-- The problem --
Your answer should be the lines from the start of the records through the line with "Image resolution: width=673", copied word for word.

╭─ Data records

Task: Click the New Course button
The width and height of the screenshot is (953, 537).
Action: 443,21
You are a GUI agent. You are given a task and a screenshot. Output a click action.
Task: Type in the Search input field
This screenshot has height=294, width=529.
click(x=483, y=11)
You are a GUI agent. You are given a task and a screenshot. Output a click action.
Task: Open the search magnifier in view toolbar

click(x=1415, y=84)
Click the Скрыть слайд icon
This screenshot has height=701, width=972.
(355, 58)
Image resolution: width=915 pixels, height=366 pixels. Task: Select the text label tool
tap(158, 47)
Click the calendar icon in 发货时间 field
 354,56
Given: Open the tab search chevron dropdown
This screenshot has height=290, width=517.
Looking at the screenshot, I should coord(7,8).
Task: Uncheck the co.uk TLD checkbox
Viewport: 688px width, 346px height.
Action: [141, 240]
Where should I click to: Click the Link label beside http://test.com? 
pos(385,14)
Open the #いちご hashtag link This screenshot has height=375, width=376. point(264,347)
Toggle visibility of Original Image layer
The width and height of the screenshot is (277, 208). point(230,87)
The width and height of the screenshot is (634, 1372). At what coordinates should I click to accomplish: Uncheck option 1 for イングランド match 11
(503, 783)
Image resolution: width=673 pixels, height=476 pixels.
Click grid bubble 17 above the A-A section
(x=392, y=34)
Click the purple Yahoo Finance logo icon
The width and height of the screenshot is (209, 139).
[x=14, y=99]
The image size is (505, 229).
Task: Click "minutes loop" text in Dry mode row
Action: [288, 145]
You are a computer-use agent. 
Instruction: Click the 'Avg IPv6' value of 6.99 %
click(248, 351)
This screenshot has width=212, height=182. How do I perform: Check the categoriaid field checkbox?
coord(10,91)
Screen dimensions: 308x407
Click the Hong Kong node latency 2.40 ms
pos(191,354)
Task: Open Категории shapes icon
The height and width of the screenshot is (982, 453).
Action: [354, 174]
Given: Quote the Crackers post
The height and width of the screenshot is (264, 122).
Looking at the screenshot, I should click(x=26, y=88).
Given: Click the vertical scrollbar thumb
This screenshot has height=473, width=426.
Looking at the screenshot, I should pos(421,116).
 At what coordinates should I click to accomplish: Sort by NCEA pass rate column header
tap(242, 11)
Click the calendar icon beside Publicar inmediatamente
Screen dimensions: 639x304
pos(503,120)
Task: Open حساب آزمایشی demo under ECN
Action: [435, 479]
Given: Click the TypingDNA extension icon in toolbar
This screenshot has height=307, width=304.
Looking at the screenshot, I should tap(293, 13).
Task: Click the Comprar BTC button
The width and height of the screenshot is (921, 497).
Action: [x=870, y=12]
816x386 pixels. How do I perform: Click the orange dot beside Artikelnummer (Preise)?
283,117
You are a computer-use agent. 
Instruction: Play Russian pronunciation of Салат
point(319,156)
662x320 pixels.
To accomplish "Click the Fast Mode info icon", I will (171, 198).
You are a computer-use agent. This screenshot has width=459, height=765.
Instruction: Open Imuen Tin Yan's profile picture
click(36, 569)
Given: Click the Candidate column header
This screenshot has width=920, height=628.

╰─

-- The completed task --
Task: Click the New Course button
The width and height of the screenshot is (953, 537).
Action: 443,21
You are a GUI agent. You are given a task and a screenshot. Output a click action.
Task: Type in the Search input field
This screenshot has height=294, width=529.
click(x=483, y=11)
You are a GUI agent. You are given a task and a screenshot. Output a click action.
Task: Open the search magnifier in view toolbar

click(x=1415, y=84)
Click the Скрыть слайд icon
This screenshot has height=701, width=972.
(355, 58)
Image resolution: width=915 pixels, height=366 pixels. Task: Select the text label tool
tap(158, 47)
Click the calendar icon in 发货时间 field
 354,56
Given: Open the tab search chevron dropdown
This screenshot has height=290, width=517.
Looking at the screenshot, I should coord(7,8).
Task: Uncheck the co.uk TLD checkbox
Viewport: 688px width, 346px height.
Action: [141, 240]
Where should I click to: Click the Link label beside http://test.com? 
pos(385,14)
Open the #いちご hashtag link This screenshot has height=375, width=376. point(264,347)
Toggle visibility of Original Image layer
The width and height of the screenshot is (277, 208). point(230,87)
The width and height of the screenshot is (634, 1372). At what coordinates should I click to accomplish: Uncheck option 1 for イングランド match 11
(503, 783)
Image resolution: width=673 pixels, height=476 pixels.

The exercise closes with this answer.